--- start Extracted data ---

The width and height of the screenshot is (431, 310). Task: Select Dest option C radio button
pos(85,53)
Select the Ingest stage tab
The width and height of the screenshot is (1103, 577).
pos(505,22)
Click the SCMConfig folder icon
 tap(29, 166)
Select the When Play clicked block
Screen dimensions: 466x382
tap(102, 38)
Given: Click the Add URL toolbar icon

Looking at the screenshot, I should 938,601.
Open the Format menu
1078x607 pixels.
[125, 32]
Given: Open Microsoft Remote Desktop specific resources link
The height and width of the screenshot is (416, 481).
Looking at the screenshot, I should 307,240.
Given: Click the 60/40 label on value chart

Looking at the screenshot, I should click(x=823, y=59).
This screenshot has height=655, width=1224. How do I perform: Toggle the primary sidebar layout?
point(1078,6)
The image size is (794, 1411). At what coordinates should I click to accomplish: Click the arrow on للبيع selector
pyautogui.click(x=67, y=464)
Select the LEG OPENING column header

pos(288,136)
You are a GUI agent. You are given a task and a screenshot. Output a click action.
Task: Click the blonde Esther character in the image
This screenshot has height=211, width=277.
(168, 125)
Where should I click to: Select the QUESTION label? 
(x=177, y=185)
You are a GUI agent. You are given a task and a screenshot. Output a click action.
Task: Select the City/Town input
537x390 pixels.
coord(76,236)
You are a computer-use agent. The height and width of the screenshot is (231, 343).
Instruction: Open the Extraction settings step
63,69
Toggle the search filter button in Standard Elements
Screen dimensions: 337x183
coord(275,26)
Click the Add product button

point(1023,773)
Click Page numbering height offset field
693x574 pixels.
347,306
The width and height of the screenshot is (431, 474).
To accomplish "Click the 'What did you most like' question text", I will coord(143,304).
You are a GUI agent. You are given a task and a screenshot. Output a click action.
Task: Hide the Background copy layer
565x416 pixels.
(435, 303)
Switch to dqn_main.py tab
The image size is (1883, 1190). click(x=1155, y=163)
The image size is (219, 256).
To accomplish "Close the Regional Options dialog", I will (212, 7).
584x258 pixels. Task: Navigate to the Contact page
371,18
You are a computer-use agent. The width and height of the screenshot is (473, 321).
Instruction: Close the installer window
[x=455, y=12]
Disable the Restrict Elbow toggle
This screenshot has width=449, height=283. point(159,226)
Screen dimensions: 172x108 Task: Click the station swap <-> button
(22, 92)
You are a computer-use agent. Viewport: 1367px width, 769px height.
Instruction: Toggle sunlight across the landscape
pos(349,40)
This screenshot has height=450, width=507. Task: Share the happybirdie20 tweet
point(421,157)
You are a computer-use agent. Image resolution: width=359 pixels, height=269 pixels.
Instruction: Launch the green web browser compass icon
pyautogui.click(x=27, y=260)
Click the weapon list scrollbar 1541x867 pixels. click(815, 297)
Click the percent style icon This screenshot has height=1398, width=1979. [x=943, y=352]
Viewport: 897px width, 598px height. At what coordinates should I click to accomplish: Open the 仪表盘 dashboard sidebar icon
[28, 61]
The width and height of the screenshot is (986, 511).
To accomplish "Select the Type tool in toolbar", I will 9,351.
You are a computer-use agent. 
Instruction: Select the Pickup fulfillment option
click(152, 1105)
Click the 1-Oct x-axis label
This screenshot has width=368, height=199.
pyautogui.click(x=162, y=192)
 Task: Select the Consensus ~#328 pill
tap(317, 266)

--- end Extracted data ---

Work required »
Reproduce the lines from the one containing "Screen dimensions: 172x108" through the one containing "point(421,157)", requests included, and adjust every coordinate in the answers by -17.

Result »
Screen dimensions: 172x108 Task: Click the station swap <-> button
(5, 75)
You are a computer-use agent. Viewport: 1367px width, 769px height.
Instruction: Toggle sunlight across the landscape
pos(332,23)
This screenshot has height=450, width=507. Task: Share the happybirdie20 tweet
point(404,140)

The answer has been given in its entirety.